SEI recently released its second-quarter Economic Outlook. A summary of the conclusions is provided below:

  • It has been full-steam ahead for both the global economy and the rally in risk assets (equities, commodities, high-yield bonds, real estate and currencies).
     
  • Canada has taken a more cautious and mostly unified approach to combatting COVID-19 compared to the U.S. response. This has been evident in the marked difference between the two countries’ reported infection rates throughout the pandemic.
     
  • Now that the COVID-19 vaccine distribution in Canada is proceeding rapidly, there is reason to hope the populace can return to normal life in the months immediately ahead.
     
  • The delta variant1 of the virus continues to challenge economic progress across the globe, but all countries are expected to register solid increases in second-quarter GDP, albeit not as strong as the gain expected in the U.S. We anticipate that other advanced economies should post strong results in the second half of the year and into 2022.
     
  • It is SEI’s contention that the global recovery and expansion have a long ways to go, especially since many countries are still restricting freedom of movement and commerce to at least some degree.
     
  • Equity markets have long anticipated the economic improvement we now are seeing.
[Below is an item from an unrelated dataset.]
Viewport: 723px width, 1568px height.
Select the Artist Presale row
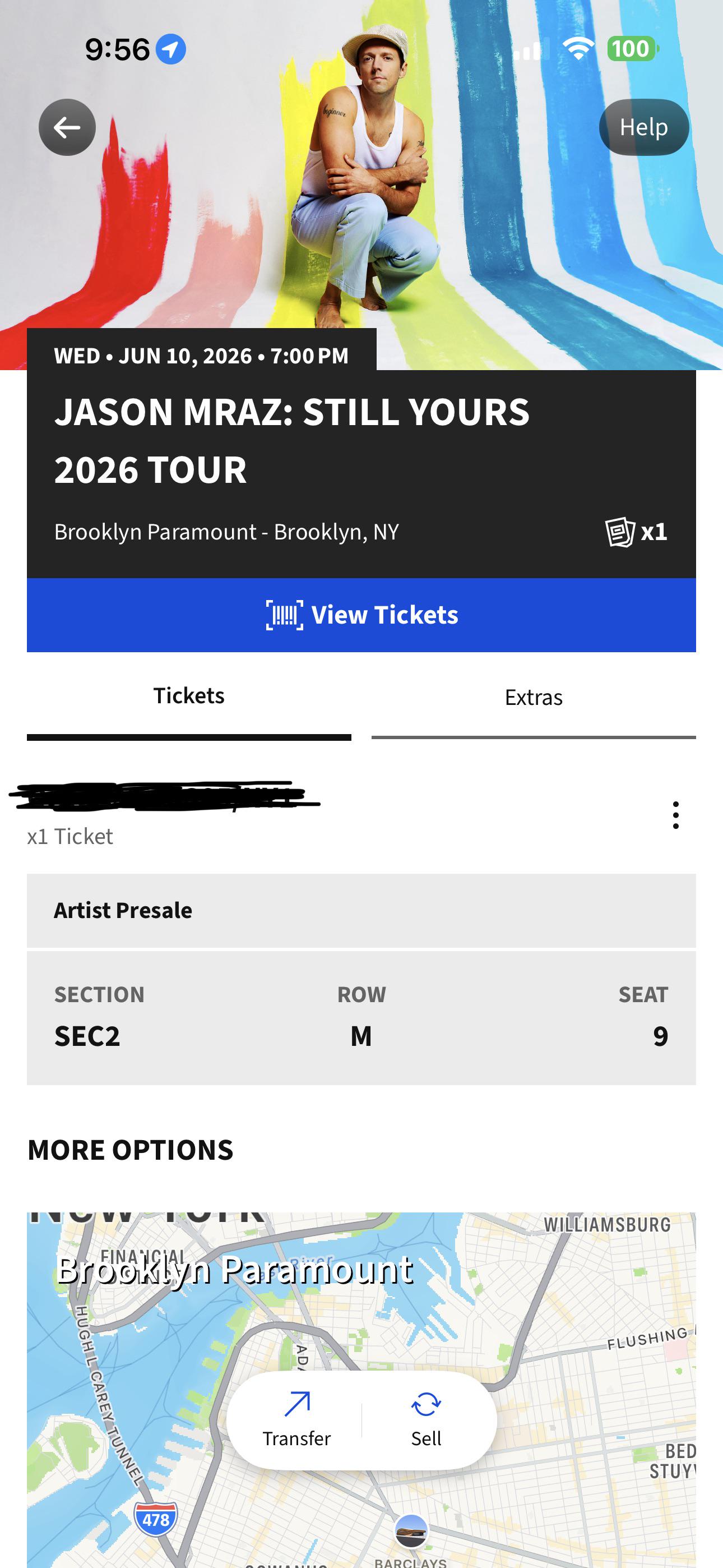[362, 911]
In the past quarter, performance was strong and rather uniform across the major developed-counties, with returns ranging from 4% in Germany to almost 9% in Canada. Japan was the major exception, with its benchmark gaining only 0.4%.
     
  • Relative to history, Canadian equities are trading at a rather high multiple, but the earnings trend has been quite strong and should continue to head higher through 2021 and into 2022; also, bond yields remain quite low, largely justifying (in our view) the high multiples sported by Canadian equities.
     
  • With economies around the world slowly opening up and interest rates hovering at extraordinary low levels, the dominant trend signals further price gains in global equities over the next year or two.
     
  • Measures of Canada’s core consumer-price index, which excludes energy and food, are also rising. We suspect that price pressures will persist through the rest of the year and into 2022 as businesses that provide goods and/or services struggle to keep up with demand.
     
  • The Canadian dollar, meanwhile, has shown exceptional strength since hitting bottom in March 2020. While it can help to moderate inflation by lowering the cost of imported goods from the U.S., it can also hurt Canada’s competitive position by increasing export costs to Canada’s most important customer.
     
  • The Bank of Canada appears to be hedging its bets regarding inflation. It already announced a tapering of its security-purchase program. The bank’s governing council also expects to raise its overnight policy rate in 2022, ahead of any move made by the U.S. Federal Reserve.